As sales managers, you need to challenge the comfortable. You do this by connecting your sales team member’s values, beliefs, and aspirations with the stretch you see them capable of.

And it’s in that order.

“Anyone who has a strong enough why can bear almost any how.” Friedrich Nietzsche

Third, we are all experiencing some major changes/ trends in our society, especially internet-based social, technological, and financial ones. These trends affect the what we think is important, the what we value, and the what we expect from the people and companies around us.

So if you’re thinking this will be “just another coaching session” think again.

It’s the 2nd aspect that’ll have the greatest impact on achieving the other 2.

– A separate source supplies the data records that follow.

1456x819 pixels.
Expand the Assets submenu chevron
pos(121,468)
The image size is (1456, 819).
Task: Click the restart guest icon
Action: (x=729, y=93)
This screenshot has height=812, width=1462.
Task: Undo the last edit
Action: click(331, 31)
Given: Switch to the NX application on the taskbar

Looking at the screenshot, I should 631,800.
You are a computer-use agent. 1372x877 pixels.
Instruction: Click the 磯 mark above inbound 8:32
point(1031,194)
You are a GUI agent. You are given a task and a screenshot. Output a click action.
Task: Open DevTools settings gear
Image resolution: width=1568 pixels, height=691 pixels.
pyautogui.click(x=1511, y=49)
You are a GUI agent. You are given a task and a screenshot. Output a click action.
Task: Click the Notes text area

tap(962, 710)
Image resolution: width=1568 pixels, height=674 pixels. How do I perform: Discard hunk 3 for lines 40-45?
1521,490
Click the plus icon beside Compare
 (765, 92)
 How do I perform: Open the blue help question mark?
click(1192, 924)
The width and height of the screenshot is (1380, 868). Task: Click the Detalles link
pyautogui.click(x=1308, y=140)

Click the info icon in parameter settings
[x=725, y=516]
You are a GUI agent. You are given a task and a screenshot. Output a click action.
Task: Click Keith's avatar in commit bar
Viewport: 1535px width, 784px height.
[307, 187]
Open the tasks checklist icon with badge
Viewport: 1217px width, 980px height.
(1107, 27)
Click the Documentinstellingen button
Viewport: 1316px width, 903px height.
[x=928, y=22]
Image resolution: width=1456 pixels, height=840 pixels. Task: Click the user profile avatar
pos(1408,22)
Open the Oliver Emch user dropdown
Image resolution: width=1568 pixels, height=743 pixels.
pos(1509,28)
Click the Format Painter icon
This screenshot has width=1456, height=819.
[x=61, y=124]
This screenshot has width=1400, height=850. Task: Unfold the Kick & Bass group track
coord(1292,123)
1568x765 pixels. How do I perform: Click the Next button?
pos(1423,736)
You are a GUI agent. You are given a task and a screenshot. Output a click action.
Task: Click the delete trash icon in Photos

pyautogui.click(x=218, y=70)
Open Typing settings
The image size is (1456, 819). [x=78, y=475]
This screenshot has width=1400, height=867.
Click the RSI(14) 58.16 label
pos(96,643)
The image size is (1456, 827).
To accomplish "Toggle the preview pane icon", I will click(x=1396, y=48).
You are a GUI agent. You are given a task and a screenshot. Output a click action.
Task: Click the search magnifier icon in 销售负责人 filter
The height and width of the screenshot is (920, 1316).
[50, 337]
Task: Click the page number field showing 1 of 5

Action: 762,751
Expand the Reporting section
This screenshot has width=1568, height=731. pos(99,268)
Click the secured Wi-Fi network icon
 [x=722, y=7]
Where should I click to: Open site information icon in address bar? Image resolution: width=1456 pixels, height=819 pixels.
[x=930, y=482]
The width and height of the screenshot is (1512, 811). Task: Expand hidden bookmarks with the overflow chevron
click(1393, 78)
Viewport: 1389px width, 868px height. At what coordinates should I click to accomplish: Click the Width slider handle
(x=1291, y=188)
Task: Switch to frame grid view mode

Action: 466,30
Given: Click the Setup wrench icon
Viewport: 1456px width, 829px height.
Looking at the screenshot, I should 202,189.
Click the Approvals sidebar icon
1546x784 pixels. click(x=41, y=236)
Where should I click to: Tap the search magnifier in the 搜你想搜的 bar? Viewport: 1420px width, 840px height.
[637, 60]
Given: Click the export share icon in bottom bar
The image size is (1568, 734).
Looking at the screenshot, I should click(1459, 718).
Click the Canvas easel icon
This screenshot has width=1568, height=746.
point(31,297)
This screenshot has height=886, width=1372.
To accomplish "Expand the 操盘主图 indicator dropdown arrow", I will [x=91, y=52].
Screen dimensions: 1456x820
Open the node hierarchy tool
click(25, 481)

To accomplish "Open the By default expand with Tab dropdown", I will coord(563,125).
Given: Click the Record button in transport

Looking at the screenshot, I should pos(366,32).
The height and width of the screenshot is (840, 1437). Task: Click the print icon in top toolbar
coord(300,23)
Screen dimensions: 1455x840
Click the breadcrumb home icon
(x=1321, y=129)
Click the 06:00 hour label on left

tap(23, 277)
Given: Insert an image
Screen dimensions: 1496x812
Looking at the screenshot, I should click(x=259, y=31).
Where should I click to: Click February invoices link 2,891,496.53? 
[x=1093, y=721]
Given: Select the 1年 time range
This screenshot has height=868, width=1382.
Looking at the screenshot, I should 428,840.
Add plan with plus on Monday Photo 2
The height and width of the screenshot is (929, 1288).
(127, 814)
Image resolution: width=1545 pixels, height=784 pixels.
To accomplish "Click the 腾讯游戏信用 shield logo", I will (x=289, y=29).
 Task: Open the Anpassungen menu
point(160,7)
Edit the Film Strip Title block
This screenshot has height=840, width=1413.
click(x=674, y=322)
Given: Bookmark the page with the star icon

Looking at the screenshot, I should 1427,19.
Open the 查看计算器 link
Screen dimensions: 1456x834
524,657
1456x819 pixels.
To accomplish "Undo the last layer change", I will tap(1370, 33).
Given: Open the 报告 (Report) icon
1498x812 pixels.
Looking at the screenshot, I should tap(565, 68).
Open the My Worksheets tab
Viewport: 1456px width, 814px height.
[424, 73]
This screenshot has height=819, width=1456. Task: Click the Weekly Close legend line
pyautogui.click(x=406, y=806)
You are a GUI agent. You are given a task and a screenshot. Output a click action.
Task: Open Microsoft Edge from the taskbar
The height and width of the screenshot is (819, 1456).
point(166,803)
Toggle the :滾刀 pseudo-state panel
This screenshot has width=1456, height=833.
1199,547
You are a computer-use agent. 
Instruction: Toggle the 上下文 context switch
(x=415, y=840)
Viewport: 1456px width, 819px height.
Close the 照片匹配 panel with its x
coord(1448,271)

Here’s a novel way to connect all 3 issues and make the coaching session a roaring success.

Kevin Kelly (Better Than Free  ) has figured out 8 valuable qualities for coaching and connecting with people in today’s “network economy.”

  1. Immediacy. With your help, how quickly can you deliver some results or give your team access to new resources? With the ready availability of services and products people expect “delivery” sooner, not later. Get an action plan (with success milestones) in place this week. Why wait?
  2. Personalisation. The one-size-fits-all strategy only applies to certain aspects that teams members must follow. Its things like company ethical business practices, industry code-of-conduct, and policies and procedures.

But when it comes to individual team member’s professional development it needs to be a one-size-fits-one strategy.

By all means have a team plan but have an element of how each individual contributes, and have each person’s name on their own copy.

  1. Interpretation. Help them use what they’re given with on-going support. Help them squeeze all the possible value out of the (eg) territory data they are given. Don’t expect that they will, or can, do it themselves.
  2. Authenticity. Whenever you’re interacting with sales team members be their sales manager, coach, and leader. Don’t do management, coach or lead. Be there for them. Be a good listener. Be involved. Be real. Do more than just show up.
  3. Accessibility. Two parts. First, be available when they need you. (Don’t confuse this with being their servant) Second, suggest a system that allows them to simply organise their sales material and experiences so that it can be easily retrieved.
  4. Embodiment. We now know that the concept of learning styles is a myth. Instead, think about a variety of ways to make their development “come alive.” For instance, don’t just do a role play. Be the customer, or be the customer of the customer AND dress and act the way they would. Or get someone who has experienced this in real-life to talk about their experiences and how it affects their life.
  5. Patronage. Get your team involved in “giving back” with an opportunity to respond to or reward other people. Things like; encouraging them to vote on “The Best Idea(s) on Tour” or “MVSP” (most valuable sales person) or “MVR” (most valuable resource) or “The People’s Choice” (the team member who has contributed most). People love to be involved.
  6. Findability. Most companies have a lot of sales and marketing resources available. So much that representatives may have a feeling of being overwhelmed. Help them filter out what isn’t relevant and find the developmental and business gems they want and need to be successful.

The Bottom Line: “Making the most of Coaching” actually depends on your focus AND that needs to be your people.